In these posts, as well as other sources, shmget() is documented as the shared memory allocation function for creating the Oracle SGA.

There's a whole world of fun memory management information waiting at:
vmo -Fa

(The capital F is necessary to see the restricted parameters.)


I believe vmo parameter memplace_shm_anonymous will influence memory allocation for the Oracle SGA.
http://pic.dhe.ibm.com/infocenter/aix/v7r1/index.jsp?topic=%2Fcom.ibm.aix.prftungd%2Fdoc%2Fprftungd%2Fmem_place_vmo.htm

The documentation indicates that, like the other memplace parameters, memplace_shm_anonymous "can either have a value of 1, signifying the first touch scheduling policy, or 2, signifying the round-robin scheduling policy."

Further, the documentation indicates that the default for memplace_shm_anonymous is 2 for round-robin.

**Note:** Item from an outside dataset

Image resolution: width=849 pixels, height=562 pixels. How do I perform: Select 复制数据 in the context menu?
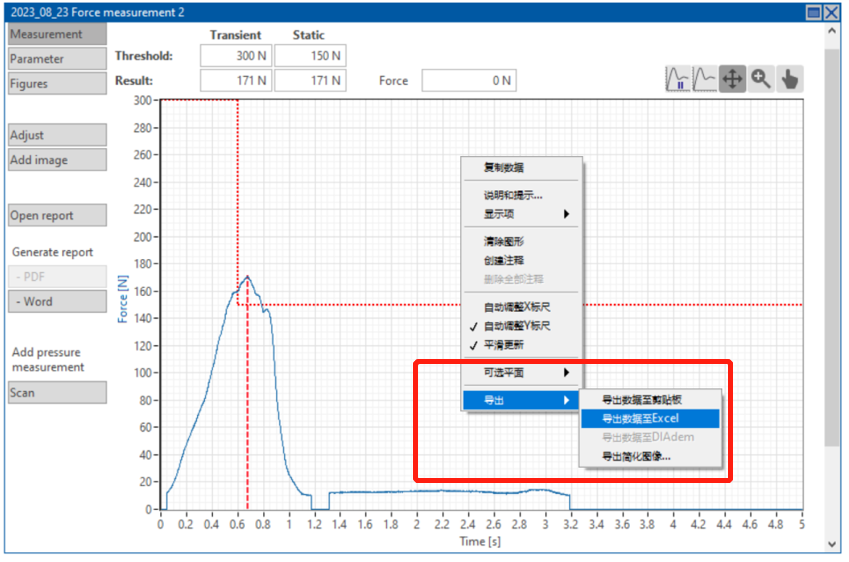coord(504,167)
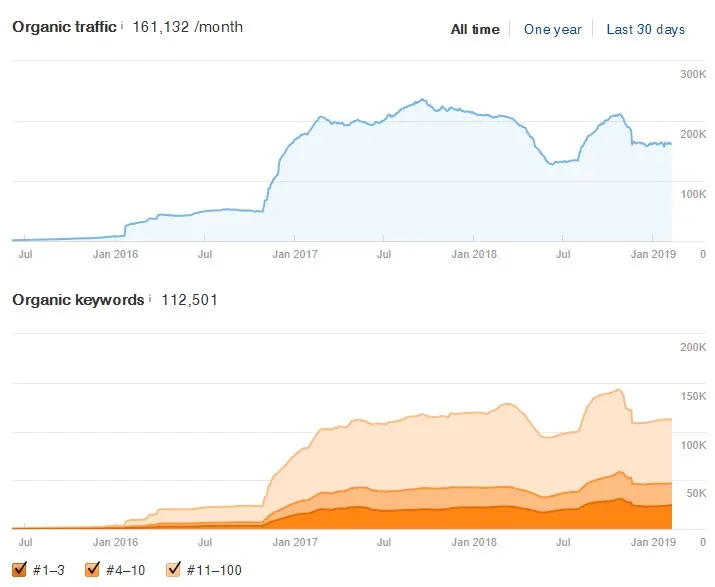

But its never really that easy, is it?  :)

All of the Power 7 servers with AIX 7.1 that I've seen have had this parameter set to 0.

This document explains that the value of zero means auto-affinitized, "where the system decides the best placement for the memory."
http://www-01.ibm.com/support/docview.wss?uid=isg1IZ74067

I wish there was more information about how the system decides.  I'm working with and near a LOT of IBM Oracle where "the system has decided" that a significant portion of the Oracle SGA should be in paging space, even though there are quite a few free memory pages.

Disabling 64k pages helps a bit.  On one of the systems memory_affinity was disabled, and that stopped the paging.

I've read a lot about memory_affinity.  Too much maybe.  But I still haven't been able to figure out the most predictable method of memory management on these servers.  Based on the documentation round-up I'll share in a future post, and experiences across several systems, I think I'll be recommending the following for the analytics systems I work with: disable 64k pages, disable memory_affinity, disable enhanced_memory_affinity.  4k only pages while optimizing SGA size and other memory config.  If 16mb pages are desired, only after optimal sizes have been determined with 4k-page-only system.

A lot of sysadmins have just acclimated to Oracle SGA in paging space while there is free server memory.  That's too bad.

But, like me, they may just have run out of solid answers for memory management.